**AIM OF THE EXERCISE**
Rewrite the rows starting at the line containing "You are a GUI" and ending at the line containing "Looking at the", replacing "label" with "button" and leaving everything else unchanged.

**PROVIDED RECORDS**
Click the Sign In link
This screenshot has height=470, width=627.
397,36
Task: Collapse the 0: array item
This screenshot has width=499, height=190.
---
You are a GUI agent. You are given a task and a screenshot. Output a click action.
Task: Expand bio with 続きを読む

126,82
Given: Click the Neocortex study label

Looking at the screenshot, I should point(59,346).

**SOLUTION BELOW**
You are a GUI agent. You are given a task and a screenshot. Output a click action.
Task: Expand bio with 続きを読む

126,82
Given: Click the Neocortex study button

Looking at the screenshot, I should point(59,346).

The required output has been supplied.